> [TO DO]:
Set down exactly, from the records below, the line with "Sort by 24小时交易量 dropdown arrow" through the line with "Task: Click the الخصم (discount) button", and nothing else.

::: MATERIAL FOR THE TASK :::

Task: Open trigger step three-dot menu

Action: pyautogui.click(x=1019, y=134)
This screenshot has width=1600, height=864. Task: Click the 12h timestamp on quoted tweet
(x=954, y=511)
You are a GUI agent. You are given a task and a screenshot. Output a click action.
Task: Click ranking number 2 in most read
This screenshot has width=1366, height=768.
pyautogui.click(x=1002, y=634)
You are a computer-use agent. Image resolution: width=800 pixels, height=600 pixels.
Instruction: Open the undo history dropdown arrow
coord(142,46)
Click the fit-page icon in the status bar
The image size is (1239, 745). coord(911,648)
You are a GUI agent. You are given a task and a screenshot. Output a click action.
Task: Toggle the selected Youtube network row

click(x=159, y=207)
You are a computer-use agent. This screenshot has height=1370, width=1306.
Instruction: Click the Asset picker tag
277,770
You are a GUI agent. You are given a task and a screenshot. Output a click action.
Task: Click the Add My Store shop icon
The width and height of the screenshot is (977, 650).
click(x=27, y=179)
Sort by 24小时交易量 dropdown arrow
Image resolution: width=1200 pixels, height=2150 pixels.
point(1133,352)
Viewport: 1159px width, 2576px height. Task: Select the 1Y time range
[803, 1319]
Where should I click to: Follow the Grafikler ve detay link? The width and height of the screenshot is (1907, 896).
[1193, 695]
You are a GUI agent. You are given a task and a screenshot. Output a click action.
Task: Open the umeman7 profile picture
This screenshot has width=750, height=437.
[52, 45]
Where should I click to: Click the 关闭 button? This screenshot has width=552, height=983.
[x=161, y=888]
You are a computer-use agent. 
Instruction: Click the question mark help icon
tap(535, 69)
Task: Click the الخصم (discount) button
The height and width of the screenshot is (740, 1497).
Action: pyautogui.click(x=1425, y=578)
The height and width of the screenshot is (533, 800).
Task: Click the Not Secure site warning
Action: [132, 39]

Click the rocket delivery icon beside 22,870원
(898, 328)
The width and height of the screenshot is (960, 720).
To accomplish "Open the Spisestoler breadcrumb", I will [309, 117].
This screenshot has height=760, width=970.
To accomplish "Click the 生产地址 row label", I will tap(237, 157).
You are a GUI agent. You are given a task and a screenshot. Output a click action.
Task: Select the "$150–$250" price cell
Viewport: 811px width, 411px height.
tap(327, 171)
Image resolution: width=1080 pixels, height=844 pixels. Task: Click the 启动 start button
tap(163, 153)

:::

> [EXERCISE RESPONSE]:
Sort by 24小时交易量 dropdown arrow
Image resolution: width=1200 pixels, height=2150 pixels.
point(1133,352)
Viewport: 1159px width, 2576px height. Task: Select the 1Y time range
[803, 1319]
Where should I click to: Follow the Grafikler ve detay link? The width and height of the screenshot is (1907, 896).
[1193, 695]
You are a GUI agent. You are given a task and a screenshot. Output a click action.
Task: Open the umeman7 profile picture
This screenshot has width=750, height=437.
[52, 45]
Where should I click to: Click the 关闭 button? This screenshot has width=552, height=983.
[x=161, y=888]
You are a computer-use agent. 
Instruction: Click the question mark help icon
tap(535, 69)
Task: Click the الخصم (discount) button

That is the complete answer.